A project log for Ivan the Teambuilt Robot

An e-NABLE robotics project to give hands to those without use of their hands. Designed with your help.

les-hallLes Hall 09/15/2015 at 08:180 Comments

I have made two steps forward in the work of giving Ivan some "Brainz". The most significant of the two is getting Bowler Studio up and running plus delving into it slightly, and the least significant of the two is a little side experiment that I did.

Since it will take at least a week to get my DyIO for use with Bowler Studio, I am using the old school technique of controlling an Arduino from Processing, thereby turning the Arduino into a physical I/O unit for the Processing program. I put an LED and a CdS cell (light detector) on the Arduino's circuit board, with the LED close to and / or leaning over the CdS cell. This allows Ivan to control the LED's brightness with PWM (Pulse Width Modulation) and detect the LED's brightness at the same time.

For Ivan's Brainz I wrote a fully interconnected neural network with one output neuron (the LED) and one input neuron (the CdS cell). Ivan can have anywhere from 2 to 1024 neurons before the computer gets painfully slow. At 1024 neurons, each computational cycle is slow enough that the rotation of the visualization of the neural net is kinda smooth to the eye. At smaller sizes the rotation is quite smooth.

Note that at 1024 Neurons we have 1024 Weights * 1024 Neurons = 1 MegaWeights. That's a lot of computation to do in real time yet this Mac running the new blazingly fast Processing built on Java is up to the task. Here is a photo with 1024 Neurons:

Really Les? 1024 fully interconnected neurons to control one LED, really? OK it's overkill, lol! So here is Ivan's Brainz with 16 neurons and weights illustrated:

In these photos the input node is green and the output node is red. The net is trained without correction, meaning that it is kinda not so smart. That's just for now and soon I will add training such that Ivan learns to blink his LED. I will do that by adding a training multiplier which is large when Ivan's green node goes high and low in some way such as sinusoidal.

There is a lot more detail to what's going on such as the sigmoidal transfer function of Ivan's neurons, the random initialization, and thingies like that but I won't get into too much detail. Suffice to say that before long I will have this setup controlling Ivan's rotating base and there will be some objective function and Ivan will learn to do that as well.
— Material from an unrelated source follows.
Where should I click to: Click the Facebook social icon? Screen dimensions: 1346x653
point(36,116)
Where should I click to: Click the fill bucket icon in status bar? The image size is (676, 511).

As to Bowler Studio, I have gone through three or for of the many tutorials and found them to be quite excellent in their simplicity of explanation and detail of example. At first Bowler Studio would not run on my Mac but within half a day (it was late) @Kevin Harrington responded to my message with a fix. He has helped and / or advised a few times since than and I'm happy to have his support. In fact, when I eggsplained to Kevin that I wanted to build a machine intelligence for Ivan, Kevin went out and found the WalnutIQ library which I think I'll use and also some others, plus added cloud support so we can put Ivan's Brainz on Google's cloud servers. Then, by parallelizing Ivan's Brainz, Ivan can possibly get super smart.

That's actually doable on a budget because Google does per minute billing of it's cloud services. So we can set up a super cluster and use it only for a few minutes or half an hour or whatever (there is some lower limit no doubt), and have Ivan learn at a rapid pace and interact rapidly then analyze the results later. Plus Ivan can have less Brainz for longer intervals on the same budget. Googles' fastest "high compute" server costs only $76.77 per month. That's full time. 30 of them for one day is the same price. I can afford that on my shoestring budget, so once we get Ivan all coded up and tested, we can all interact with him virtually and physically!

Oh and by the way Ivan can have more than one body. So if you choose to, you can build a pphysicality for Ivan also. I say "Go for it!"!